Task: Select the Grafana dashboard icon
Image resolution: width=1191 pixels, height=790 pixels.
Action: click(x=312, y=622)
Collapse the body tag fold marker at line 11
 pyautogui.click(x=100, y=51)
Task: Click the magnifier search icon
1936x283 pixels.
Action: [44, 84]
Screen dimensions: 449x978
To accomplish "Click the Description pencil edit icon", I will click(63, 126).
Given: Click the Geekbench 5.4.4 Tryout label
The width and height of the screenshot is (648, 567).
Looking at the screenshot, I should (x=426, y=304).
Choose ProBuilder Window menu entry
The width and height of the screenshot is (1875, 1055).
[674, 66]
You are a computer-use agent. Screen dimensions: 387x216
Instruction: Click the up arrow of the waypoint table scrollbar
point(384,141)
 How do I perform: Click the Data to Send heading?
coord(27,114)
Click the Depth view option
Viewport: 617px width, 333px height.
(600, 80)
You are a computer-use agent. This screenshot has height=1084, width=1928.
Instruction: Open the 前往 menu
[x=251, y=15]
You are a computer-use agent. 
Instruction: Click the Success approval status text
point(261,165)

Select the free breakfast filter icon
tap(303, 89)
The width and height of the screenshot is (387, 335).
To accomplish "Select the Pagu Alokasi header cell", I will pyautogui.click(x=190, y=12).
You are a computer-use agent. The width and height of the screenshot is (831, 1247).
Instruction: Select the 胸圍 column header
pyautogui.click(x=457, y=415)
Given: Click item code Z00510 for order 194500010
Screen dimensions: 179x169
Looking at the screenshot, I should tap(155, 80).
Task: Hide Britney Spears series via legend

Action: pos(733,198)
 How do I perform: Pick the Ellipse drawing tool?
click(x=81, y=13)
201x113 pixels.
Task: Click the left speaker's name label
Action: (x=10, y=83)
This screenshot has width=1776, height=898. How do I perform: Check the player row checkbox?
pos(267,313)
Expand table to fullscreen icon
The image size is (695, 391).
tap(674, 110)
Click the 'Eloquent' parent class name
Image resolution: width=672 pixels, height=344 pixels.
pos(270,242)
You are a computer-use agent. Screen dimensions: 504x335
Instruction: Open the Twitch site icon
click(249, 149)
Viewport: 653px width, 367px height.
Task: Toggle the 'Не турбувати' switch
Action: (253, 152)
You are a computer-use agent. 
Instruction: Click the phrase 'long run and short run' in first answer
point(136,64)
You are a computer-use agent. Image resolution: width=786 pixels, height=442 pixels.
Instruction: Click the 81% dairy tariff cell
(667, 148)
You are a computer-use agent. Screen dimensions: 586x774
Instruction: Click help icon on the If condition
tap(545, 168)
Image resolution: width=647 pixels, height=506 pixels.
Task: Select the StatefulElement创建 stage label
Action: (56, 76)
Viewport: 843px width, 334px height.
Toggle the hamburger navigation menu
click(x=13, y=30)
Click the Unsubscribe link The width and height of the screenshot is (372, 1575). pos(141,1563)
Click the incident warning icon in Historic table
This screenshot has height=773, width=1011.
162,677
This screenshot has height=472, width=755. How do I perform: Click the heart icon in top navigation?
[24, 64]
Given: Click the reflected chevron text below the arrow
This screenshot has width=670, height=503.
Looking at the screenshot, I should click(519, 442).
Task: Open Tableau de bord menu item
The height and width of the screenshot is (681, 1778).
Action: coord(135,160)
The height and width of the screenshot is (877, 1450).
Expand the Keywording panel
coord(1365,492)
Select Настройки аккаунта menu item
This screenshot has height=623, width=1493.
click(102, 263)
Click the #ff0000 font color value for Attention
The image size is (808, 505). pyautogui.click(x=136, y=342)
• • • • • • •
* SHORT TASK: Format every line of the listing above as a numbered list, omitting the blank lines.

* SOLVED PROBLEM:
1. Task: Select the Grafana dashboard icon
2. Image resolution: width=1191 pixels, height=790 pixels.
3. Action: click(x=312, y=622)
4. Collapse the body tag fold marker at line 11
5.  pyautogui.click(x=100, y=51)
6. Task: Click the magnifier search icon
7. 1936x283 pixels.
8. Action: [44, 84]
9. Screen dimensions: 449x978
10. To accomplish "Click the Description pencil edit icon", I will click(63, 126).
11. Given: Click the Geekbench 5.4.4 Tryout label
12. The width and height of the screenshot is (648, 567).
13. Looking at the screenshot, I should (x=426, y=304).
14. Choose ProBuilder Window menu entry
15. The width and height of the screenshot is (1875, 1055).
16. [674, 66]
17. You are a computer-use agent. Screen dimensions: 387x216
18. Instruction: Click the up arrow of the waypoint table scrollbar
19. point(384,141)
20.  How do I perform: Click the Data to Send heading?
21. coord(27,114)
22. Click the Depth view option
23. Viewport: 617px width, 333px height.
24. (600, 80)
25. You are a computer-use agent. This screenshot has height=1084, width=1928.
26. Instruction: Open the 前往 menu
27. [x=251, y=15]
28. You are a computer-use agent. 
29. Instruction: Click the Success approval status text
30. point(261,165)
31. Select the free breakfast filter icon
32. tap(303, 89)
33. The width and height of the screenshot is (387, 335).
34. To accomplish "Select the Pagu Alokasi header cell", I will pyautogui.click(x=190, y=12).
35. You are a computer-use agent. The width and height of the screenshot is (831, 1247).
36. Instruction: Select the 胸圍 column header
37. pyautogui.click(x=457, y=415)
38. Given: Click item code Z00510 for order 194500010
39. Screen dimensions: 179x169
40. Looking at the screenshot, I should tap(155, 80).
41. Task: Hide Britney Spears series via legend
42. Action: pos(733,198)
43.  How do I perform: Pick the Ellipse drawing tool?
44. click(x=81, y=13)
45. 201x113 pixels.
46. Task: Click the left speaker's name label
47. Action: (x=10, y=83)
48. This screenshot has width=1776, height=898. How do I perform: Check the player row checkbox?
49. pos(267,313)
50. Expand table to fullscreen icon
51. The image size is (695, 391).
52. tap(674, 110)
53. Click the 'Eloquent' parent class name
54. Image resolution: width=672 pixels, height=344 pixels.
55. pos(270,242)
56. You are a computer-use agent. Screen dimensions: 504x335
57. Instruction: Open the Twitch site icon
58. click(249, 149)
59. Viewport: 653px width, 367px height.
60. Task: Toggle the 'Не турбувати' switch
61. Action: (253, 152)
62. You are a computer-use agent. 
63. Instruction: Click the phrase 'long run and short run' in first answer
64. point(136,64)
65. You are a computer-use agent. Image resolution: width=786 pixels, height=442 pixels.
66. Instruction: Click the 81% dairy tariff cell
67. (667, 148)
68. You are a computer-use agent. Screen dimensions: 586x774
69. Instruction: Click help icon on the If condition
70. tap(545, 168)
71. Image resolution: width=647 pixels, height=506 pixels.
72. Task: Select the StatefulElement创建 stage label
73. Action: (56, 76)
74. Viewport: 843px width, 334px height.
75. Toggle the hamburger navigation menu
76. click(x=13, y=30)
77. Click the Unsubscribe link The width and height of the screenshot is (372, 1575). pos(141,1563)
78. Click the incident warning icon in Historic table
79. This screenshot has height=773, width=1011.
80. 162,677
81. This screenshot has height=472, width=755. How do I perform: Click the heart icon in top navigation?
82. [24, 64]
83. Given: Click the reflected chevron text below the arrow
84. This screenshot has width=670, height=503.
85. Looking at the screenshot, I should click(519, 442).
86. Task: Open Tableau de bord menu item
87. The height and width of the screenshot is (681, 1778).
88. Action: coord(135,160)
89. The height and width of the screenshot is (877, 1450).
90. Expand the Keywording panel
91. coord(1365,492)
92. Select Настройки аккаунта menu item
93. This screenshot has height=623, width=1493.
94. click(102, 263)
95. Click the #ff0000 font color value for Attention
96. The image size is (808, 505). pyautogui.click(x=136, y=342)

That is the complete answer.